When David Briggs, Neil and I mixed this album at Indigo Ranch in July of 1990 we employed a hybrid situation for mixing. That being, we captured the analog console stereo buss to two separate places. One, an Apogee first generation two channel A/D converter that then sent the newly encoded digital 44.1k sample rate/16 bit mix to a Sony BVU helical head recorder, and most importantly for this project - also to a 1/4"Ampex ATR analog two track tape machine.
We spot checked the analog mixes off of the 1/4" every now and then but the 1990 mastered album came from the 44.1k/16b digital for both the CD and later that year or the next – the vinyl as well. One has to remember that vinyl was on its way out the door back in 1990 in favor of the CD format. Vinyl then was an afterthought, at least in rock 'n roll.

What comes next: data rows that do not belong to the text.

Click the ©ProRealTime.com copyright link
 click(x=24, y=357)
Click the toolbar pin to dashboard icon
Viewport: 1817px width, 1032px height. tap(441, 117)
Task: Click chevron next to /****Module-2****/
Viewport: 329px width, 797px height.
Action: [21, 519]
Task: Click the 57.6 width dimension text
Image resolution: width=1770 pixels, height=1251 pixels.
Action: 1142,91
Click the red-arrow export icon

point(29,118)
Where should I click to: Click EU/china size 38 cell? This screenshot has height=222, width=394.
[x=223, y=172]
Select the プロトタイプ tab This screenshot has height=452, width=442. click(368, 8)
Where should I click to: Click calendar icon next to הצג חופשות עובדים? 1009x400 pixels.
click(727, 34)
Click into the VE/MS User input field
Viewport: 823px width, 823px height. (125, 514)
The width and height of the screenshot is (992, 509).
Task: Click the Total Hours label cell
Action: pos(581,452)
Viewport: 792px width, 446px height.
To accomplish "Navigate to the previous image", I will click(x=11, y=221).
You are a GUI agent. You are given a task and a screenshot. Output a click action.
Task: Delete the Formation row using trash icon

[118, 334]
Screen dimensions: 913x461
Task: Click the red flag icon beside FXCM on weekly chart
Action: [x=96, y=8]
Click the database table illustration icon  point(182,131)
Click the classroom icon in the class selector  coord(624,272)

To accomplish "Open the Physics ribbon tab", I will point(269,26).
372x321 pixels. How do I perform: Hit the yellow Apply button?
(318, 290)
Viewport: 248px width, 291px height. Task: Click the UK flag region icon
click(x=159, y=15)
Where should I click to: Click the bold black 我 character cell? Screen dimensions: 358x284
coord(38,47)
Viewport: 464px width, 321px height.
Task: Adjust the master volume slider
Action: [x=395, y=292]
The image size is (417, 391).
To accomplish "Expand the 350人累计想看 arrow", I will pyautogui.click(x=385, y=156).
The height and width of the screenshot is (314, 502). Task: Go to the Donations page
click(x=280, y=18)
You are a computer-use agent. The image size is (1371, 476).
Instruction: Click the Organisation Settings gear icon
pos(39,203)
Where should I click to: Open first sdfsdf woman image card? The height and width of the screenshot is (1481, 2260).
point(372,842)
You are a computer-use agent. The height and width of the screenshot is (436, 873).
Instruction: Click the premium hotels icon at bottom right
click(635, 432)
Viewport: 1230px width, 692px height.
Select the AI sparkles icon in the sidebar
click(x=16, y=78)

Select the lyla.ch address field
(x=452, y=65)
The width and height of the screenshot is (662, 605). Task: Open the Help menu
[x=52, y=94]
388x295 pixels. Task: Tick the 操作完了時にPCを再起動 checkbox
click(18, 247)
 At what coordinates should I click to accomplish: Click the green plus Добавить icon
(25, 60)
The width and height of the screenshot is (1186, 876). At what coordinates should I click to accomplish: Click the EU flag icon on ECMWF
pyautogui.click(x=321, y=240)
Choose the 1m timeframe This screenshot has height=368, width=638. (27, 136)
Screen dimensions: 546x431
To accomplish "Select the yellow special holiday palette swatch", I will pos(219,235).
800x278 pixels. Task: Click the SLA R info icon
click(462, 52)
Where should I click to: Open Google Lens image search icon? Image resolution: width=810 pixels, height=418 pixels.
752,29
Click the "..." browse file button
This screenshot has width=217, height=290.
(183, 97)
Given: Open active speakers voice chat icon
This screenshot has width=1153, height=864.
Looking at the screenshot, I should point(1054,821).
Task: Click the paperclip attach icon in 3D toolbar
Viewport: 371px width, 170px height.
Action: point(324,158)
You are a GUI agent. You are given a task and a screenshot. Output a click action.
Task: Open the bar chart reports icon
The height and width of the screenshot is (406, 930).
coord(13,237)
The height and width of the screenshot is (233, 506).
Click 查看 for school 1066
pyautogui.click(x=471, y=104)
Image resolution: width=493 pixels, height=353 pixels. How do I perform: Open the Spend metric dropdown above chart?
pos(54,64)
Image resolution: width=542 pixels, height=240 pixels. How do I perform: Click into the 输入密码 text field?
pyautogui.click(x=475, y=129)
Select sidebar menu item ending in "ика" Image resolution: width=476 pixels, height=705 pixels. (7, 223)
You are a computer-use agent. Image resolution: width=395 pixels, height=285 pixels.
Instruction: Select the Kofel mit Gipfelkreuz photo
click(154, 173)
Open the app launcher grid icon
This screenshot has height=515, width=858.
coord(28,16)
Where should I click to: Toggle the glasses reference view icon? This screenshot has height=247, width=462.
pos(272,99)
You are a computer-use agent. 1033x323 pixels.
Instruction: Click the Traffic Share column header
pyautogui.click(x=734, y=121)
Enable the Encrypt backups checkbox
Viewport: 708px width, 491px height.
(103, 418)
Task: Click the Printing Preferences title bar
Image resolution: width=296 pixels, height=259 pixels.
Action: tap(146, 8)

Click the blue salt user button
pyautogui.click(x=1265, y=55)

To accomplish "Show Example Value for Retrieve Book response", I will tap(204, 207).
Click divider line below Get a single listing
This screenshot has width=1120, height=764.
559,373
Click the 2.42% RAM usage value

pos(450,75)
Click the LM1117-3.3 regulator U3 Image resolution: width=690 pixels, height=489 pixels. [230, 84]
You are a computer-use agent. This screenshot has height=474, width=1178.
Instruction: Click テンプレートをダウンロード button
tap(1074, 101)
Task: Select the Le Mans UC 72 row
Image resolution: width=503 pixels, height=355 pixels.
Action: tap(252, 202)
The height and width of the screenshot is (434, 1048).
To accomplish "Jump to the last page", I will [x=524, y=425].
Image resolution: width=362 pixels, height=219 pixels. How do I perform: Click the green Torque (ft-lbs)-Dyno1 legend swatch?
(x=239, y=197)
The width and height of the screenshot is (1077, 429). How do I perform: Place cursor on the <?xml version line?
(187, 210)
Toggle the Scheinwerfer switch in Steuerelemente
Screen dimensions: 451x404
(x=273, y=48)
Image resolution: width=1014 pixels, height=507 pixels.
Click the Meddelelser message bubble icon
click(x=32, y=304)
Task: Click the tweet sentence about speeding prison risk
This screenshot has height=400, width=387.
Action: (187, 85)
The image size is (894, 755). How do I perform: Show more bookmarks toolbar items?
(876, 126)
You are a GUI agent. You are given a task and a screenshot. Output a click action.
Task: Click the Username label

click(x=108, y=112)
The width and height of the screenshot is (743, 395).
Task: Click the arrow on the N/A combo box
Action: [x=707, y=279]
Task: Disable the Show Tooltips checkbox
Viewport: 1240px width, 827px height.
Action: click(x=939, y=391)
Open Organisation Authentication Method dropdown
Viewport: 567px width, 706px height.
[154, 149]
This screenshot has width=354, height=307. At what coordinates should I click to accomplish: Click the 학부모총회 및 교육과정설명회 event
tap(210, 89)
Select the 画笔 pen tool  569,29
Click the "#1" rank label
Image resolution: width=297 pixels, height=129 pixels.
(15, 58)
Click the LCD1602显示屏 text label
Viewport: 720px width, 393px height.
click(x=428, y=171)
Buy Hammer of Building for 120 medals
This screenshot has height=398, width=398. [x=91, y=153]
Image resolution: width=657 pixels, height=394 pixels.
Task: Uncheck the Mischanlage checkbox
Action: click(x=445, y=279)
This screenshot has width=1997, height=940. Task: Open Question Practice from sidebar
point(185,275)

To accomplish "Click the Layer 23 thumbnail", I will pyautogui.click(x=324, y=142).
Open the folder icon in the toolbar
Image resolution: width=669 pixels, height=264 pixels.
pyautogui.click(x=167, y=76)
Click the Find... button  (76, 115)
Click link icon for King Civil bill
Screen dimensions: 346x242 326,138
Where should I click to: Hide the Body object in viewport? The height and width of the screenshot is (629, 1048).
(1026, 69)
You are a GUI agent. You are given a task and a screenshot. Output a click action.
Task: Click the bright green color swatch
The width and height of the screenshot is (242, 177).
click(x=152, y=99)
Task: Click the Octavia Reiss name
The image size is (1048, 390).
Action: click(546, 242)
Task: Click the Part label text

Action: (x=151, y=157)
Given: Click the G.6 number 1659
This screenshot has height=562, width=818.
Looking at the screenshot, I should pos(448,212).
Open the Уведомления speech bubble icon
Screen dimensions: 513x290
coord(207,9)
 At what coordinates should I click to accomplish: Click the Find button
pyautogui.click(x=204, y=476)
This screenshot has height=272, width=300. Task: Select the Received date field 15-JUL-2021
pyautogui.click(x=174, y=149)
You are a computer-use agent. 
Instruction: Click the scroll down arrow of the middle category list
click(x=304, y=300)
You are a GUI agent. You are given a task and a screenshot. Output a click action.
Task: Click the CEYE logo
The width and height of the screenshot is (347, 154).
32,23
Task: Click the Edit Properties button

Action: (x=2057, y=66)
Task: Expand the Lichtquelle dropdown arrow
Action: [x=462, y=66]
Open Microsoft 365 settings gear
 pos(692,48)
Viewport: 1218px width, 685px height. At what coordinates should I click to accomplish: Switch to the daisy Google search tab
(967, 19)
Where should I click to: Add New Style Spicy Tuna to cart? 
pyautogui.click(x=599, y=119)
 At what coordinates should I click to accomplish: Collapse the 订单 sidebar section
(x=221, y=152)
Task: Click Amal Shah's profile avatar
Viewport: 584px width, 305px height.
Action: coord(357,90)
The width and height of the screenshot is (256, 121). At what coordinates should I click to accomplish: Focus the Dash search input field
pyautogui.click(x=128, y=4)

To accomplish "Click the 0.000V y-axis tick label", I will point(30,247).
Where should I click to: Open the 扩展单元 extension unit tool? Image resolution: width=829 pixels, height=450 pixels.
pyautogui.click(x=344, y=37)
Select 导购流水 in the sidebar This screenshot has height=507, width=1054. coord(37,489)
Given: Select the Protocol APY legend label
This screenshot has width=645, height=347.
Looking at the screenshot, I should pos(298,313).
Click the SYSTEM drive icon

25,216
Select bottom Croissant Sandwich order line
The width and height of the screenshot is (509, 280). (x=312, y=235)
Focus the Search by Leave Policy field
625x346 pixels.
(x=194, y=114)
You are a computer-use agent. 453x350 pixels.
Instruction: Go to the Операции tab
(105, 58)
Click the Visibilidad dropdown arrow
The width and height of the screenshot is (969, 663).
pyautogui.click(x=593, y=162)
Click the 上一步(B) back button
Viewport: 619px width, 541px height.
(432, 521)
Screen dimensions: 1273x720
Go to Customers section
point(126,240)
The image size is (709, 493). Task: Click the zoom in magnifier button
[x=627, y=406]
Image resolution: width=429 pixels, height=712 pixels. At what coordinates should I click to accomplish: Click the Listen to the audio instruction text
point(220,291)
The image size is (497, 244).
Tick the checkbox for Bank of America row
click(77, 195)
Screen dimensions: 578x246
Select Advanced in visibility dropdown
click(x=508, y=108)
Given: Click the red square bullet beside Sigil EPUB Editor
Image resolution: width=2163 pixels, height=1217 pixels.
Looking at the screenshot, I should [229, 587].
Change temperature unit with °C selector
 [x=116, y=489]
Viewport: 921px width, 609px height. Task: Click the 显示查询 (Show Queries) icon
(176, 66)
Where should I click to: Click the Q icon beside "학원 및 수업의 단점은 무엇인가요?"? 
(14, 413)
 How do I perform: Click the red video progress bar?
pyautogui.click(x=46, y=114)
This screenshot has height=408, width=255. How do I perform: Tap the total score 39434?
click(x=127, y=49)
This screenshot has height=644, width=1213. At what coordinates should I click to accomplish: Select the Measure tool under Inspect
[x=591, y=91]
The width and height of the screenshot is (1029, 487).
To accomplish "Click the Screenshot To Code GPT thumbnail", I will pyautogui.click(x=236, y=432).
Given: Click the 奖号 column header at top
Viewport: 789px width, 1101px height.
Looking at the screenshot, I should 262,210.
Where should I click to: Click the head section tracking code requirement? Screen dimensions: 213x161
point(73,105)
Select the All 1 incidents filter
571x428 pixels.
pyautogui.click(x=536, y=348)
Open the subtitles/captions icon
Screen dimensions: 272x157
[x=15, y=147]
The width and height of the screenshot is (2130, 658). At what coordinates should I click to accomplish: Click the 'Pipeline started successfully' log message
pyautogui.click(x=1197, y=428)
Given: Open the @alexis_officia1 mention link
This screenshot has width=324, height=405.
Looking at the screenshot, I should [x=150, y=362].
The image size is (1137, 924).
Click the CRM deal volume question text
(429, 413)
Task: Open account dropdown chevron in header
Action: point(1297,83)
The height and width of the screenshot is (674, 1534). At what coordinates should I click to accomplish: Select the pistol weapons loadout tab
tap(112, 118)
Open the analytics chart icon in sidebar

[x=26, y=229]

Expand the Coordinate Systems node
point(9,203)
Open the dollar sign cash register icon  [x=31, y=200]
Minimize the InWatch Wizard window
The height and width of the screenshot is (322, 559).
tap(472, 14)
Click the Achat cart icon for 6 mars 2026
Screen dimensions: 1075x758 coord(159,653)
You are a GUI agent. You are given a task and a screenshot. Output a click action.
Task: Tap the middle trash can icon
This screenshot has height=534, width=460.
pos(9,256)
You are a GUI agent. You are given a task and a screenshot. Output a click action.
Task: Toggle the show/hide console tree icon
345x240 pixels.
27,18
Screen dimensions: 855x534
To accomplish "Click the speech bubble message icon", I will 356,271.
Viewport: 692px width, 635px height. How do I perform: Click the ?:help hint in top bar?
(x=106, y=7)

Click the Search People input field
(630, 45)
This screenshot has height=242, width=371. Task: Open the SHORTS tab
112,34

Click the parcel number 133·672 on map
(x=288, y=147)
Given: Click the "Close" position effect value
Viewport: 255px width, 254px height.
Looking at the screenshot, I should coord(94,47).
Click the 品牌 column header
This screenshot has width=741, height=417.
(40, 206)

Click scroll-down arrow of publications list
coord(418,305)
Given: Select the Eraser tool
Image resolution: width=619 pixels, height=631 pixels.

Yes, the multi-track Sony 3324 tape machines were feeding their 24 channel audio through their onboard D/A converters via XLR analog snakes to the Indigo Aengus console inputs but the record was in fact mixed in analog via the console stereo buss and only captured to digital (yet again) and to two track tape. The tape gave us a mix safety at that time in case anything happened to the digital two track master mixes.
I always had wanted to hear the tape mixes (same exact mix as the digital) as they would ensure that only the multi-tracks were a digital source. If one counts the path of the CD (or vinyl back then) the album would have been from microphone to CD in the format of A/D/A (mixing) to A/D again to the Apogee converter and CD (including vinyl) mastering.
By utilizing the analog tape mixes instead, the sound only went through one set of A/D converters (the Sony 3324 multi-tracks). Thus it is A/D/A for the new release of this Ragged Glory "Smell The Horse" album on vinyl, and now at a good signal to noise ratio by not fitting all the music on one LP disc but spread across three discs and with the extra songs we recorded then.
In addition, the Ampex tape machine has a slight low frequency head bump that helps the bottom end and sounds better. Also, the old 1990 vinyl was cut from a digital master whereas this edition is cut from the original analog edited to mirror exactly the original album content!
This is why Neil always puts the source guide on every record that is part of the NYA re- releases. One always knows what the mastering source is for the vinyl and CDs. In this case it says, “mastered from original analog tapes” and that is the truth. The source guide always indicates the master source, not the multi-track recording format.
Finally, the songs that were the DAT mixes on the original album had the Record Plant remote truck 1/4" tapes that also got generated at the same time with the truck DAT mixes. Same mix, and that is what i remember. That's my story and i'm sticking to it, but the brain memory does fade with time!